START RECORDS FOR THIS EXERCISE

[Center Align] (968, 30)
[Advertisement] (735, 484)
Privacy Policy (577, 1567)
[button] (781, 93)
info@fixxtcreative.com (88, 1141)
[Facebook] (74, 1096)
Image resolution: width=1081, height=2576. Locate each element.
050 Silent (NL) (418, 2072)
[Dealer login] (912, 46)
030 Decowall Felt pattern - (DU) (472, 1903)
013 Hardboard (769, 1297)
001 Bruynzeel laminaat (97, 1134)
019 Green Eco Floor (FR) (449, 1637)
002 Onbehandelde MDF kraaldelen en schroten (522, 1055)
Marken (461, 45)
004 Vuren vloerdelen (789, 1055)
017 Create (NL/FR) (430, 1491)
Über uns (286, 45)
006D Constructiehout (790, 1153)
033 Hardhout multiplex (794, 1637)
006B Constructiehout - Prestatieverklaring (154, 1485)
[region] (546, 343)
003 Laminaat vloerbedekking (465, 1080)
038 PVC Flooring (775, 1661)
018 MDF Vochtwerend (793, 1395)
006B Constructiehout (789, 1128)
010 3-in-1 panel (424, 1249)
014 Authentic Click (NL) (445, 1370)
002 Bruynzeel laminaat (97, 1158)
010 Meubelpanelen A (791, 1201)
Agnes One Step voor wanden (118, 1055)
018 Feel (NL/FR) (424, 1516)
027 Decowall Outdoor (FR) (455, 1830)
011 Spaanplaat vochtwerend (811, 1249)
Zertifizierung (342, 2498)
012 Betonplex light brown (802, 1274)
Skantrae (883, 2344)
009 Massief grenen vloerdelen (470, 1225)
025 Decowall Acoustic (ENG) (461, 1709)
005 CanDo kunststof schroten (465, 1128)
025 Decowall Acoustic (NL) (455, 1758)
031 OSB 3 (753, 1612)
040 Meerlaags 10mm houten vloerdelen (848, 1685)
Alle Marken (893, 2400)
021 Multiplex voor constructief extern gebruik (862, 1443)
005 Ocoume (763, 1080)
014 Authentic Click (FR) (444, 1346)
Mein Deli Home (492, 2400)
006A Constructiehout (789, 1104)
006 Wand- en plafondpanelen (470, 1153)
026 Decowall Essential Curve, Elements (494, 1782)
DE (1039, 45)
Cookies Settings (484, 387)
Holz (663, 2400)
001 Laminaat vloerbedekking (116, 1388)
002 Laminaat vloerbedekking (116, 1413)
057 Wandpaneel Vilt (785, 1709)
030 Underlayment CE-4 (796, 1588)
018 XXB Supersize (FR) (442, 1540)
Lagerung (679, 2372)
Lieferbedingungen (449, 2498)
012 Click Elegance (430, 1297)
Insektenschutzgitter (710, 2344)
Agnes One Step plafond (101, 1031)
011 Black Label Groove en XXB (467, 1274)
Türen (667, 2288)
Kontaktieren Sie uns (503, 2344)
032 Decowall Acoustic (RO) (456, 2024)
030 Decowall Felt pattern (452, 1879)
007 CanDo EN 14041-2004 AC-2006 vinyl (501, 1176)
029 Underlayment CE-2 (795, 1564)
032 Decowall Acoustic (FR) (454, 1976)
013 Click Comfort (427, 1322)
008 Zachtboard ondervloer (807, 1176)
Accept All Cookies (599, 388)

END RECORDS FOR THIS EXERCISE

WORK INSTRUCTIONS:
The answer should hold the lines from the one containing "017 Create (NL/FR) (430, 1491)" through the end of the entries above, set down exactly, with both ends included.

SOLUTION TO THIS TASK:
017 Create (NL/FR) (430, 1491)
Über uns (286, 45)
006D Constructiehout (790, 1153)
033 Hardhout multiplex (794, 1637)
006B Constructiehout - Prestatieverklaring (154, 1485)
[region] (546, 343)
003 Laminaat vloerbedekking (465, 1080)
038 PVC Flooring (775, 1661)
018 MDF Vochtwerend (793, 1395)
006B Constructiehout (789, 1128)
010 3-in-1 panel (424, 1249)
014 Authentic Click (NL) (445, 1370)
002 Bruynzeel laminaat (97, 1158)
010 Meubelpanelen A (791, 1201)
Agnes One Step voor wanden (118, 1055)
018 Feel (NL/FR) (424, 1516)
027 Decowall Outdoor (FR) (455, 1830)
011 Spaanplaat vochtwerend (811, 1249)
Zertifizierung (342, 2498)
012 Betonplex light brown (802, 1274)
Skantrae (883, 2344)
009 Massief grenen vloerdelen (470, 1225)
025 Decowall Acoustic (ENG) (461, 1709)
005 CanDo kunststof schroten (465, 1128)
025 Decowall Acoustic (NL) (455, 1758)
031 OSB 3 (753, 1612)
040 Meerlaags 10mm houten vloerdelen (848, 1685)
Alle Marken (893, 2400)
021 Multiplex voor constructief extern gebruik (862, 1443)
005 Ocoume (763, 1080)
014 Authentic Click (FR) (444, 1346)
Mein Deli Home (492, 2400)
006A Constructiehout (789, 1104)
006 Wand- en plafondpanelen (470, 1153)
026 Decowall Essential Curve, Elements (494, 1782)
DE (1039, 45)
Cookies Settings (484, 387)
Holz (663, 2400)
001 Laminaat vloerbedekking (116, 1388)
002 Laminaat vloerbedekking (116, 1413)
057 Wandpaneel Vilt (785, 1709)
030 Underlayment CE-4 (796, 1588)
018 XXB Supersize (FR) (442, 1540)
Lagerung (679, 2372)
Lieferbedingungen (449, 2498)
012 Click Elegance (430, 1297)
Insektenschutzgitter (710, 2344)
Agnes One Step plafond (101, 1031)
011 Black Label Groove en XXB (467, 1274)
Türen (667, 2288)
Kontaktieren Sie uns (503, 2344)
032 Decowall Acoustic (RO) (456, 2024)
030 Decowall Felt pattern (452, 1879)
007 CanDo EN 14041-2004 AC-2006 vinyl (501, 1176)
029 Underlayment CE-2 (795, 1564)
032 Decowall Acoustic (FR) (454, 1976)
013 Click Comfort (427, 1322)
008 Zachtboard ondervloer (807, 1176)
Accept All Cookies (599, 388)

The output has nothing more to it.